Fiber is important in your diet for a number of reasons, the main ones being that it improves digestion and lowers your risk of contracting diabetes, cancer and heart disease. It is recommended that adults get from 25 to 30 grams of fiber in their diet every day.
There are two types of dietary fiber, as follows:
Soluble Fiber. Soluble fiber dissolves in water (and digestive juices), forming a gel-like substance that helps to lower cholesterol levels and reduce high blood sugar.
Insoluble Fiber. An indigestible bulking agent that keeps things moving in the digestive tract, aiding in elimination, and reducing occurrences of constipation, hemorrhoids and diverticulosis.
Soluble fiber can be found such foods as oats, apples, pears, lentils and carrots, while insoluble fiber is typically found in whole grain flour, nuts, broccoli, seeds and wheat bran. Beans may be one of the best sources, as they contain both soluble and insoluble fiber.
Fiber has been found to:
- Lower blood cholesterol – Studies have found that soluble fiber lowers low-density lipoprotein (LDL), or the “bad” cholesterol in the blood, which can reduce your risk of coronary heart disease. The fiber binds to bile acids, allowing for the elimination of cholesterol from the system.

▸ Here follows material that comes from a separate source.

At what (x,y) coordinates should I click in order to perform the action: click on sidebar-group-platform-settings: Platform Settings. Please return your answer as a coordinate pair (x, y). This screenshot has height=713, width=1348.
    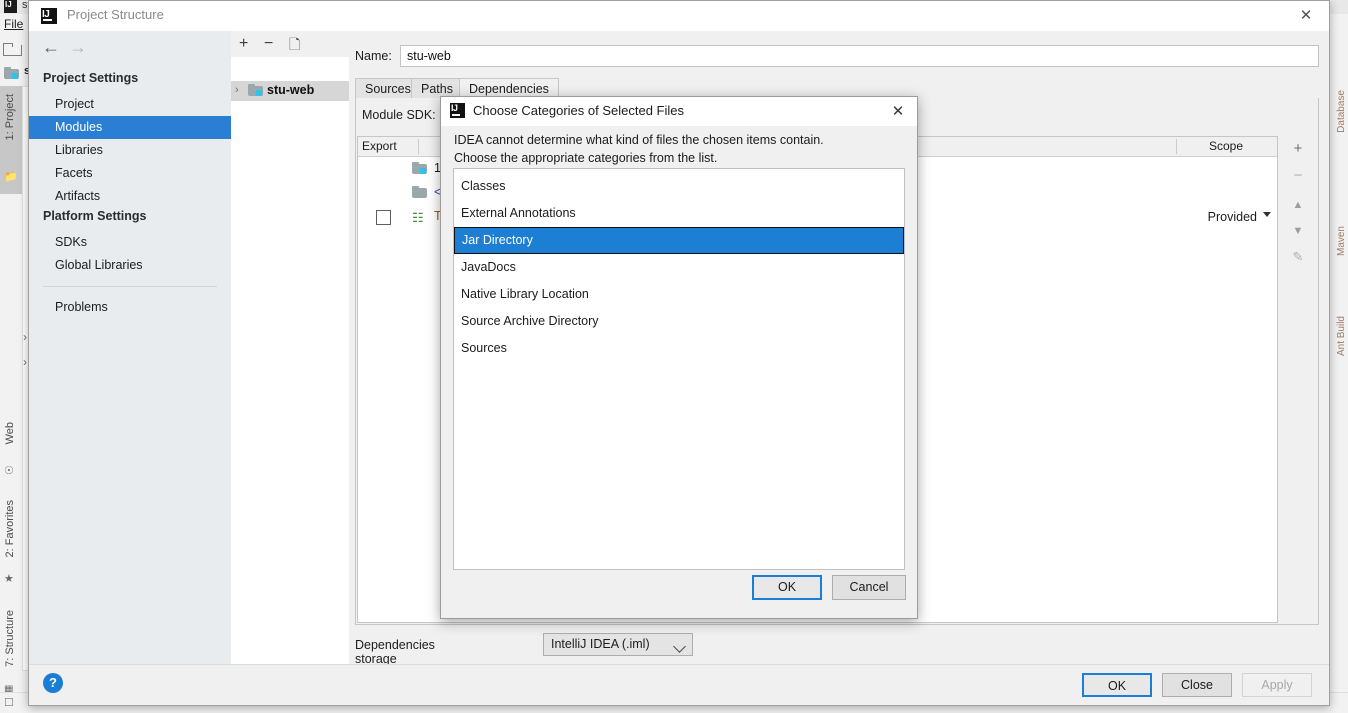
    Looking at the image, I should click on (95, 216).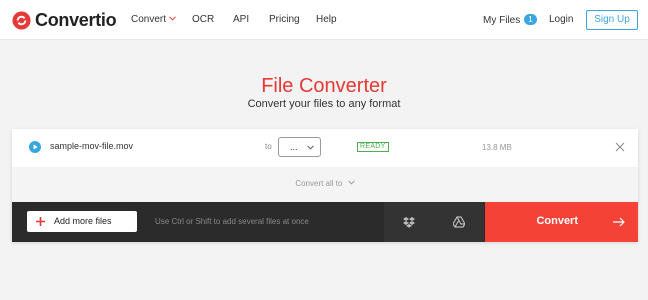 This screenshot has height=300, width=648. I want to click on convert-all-label: Convert all to, so click(319, 184).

- Control blood sugar levels – Fiber slows the rate at which sugar is absorbed into the bloodstream after a meal, helping to avoid insulin spikes and keeping your blood sugar at moderate levels, also reducing your risk of diabetes.
- Help you lose weight – The more fiber a food has, the more likely you are to feel full after eating and not become hungry as quickly. High-fiber foods are also usually lower in calories, so eating the same volume of high-fiber food will provide you with fewer calories to burn than its low-fiber counterpart.
- Maintain bowel health – Because fiber absorbs water it increases bulk and softens the stool, making elimination easier, and reducing hemorrhoids. Studies have also shown that it can also help relieve irritable bowel syndrome.
Try to avoid eating processed foods, as these are usually quite low in fiber. Your best choice is to eat whole foods such as fresh vegetables and whole grains, which will provide you with a high-fiber diet.
It’s easy to incorporate high-fiber foods into your diet. Oatmeal at breakfast (preferably the steel cut variety, which has considerably more fiber than the instant kind) with a little fresh fruit added makes a great high-fiber start to your day. If you get hungry at work, instead of heading for the candy machine, try bringing some dried fruit or a handful of nuts. You can also add beans or chopped vegetables to soups and stews for extra taste and fiber. Your body will thank you!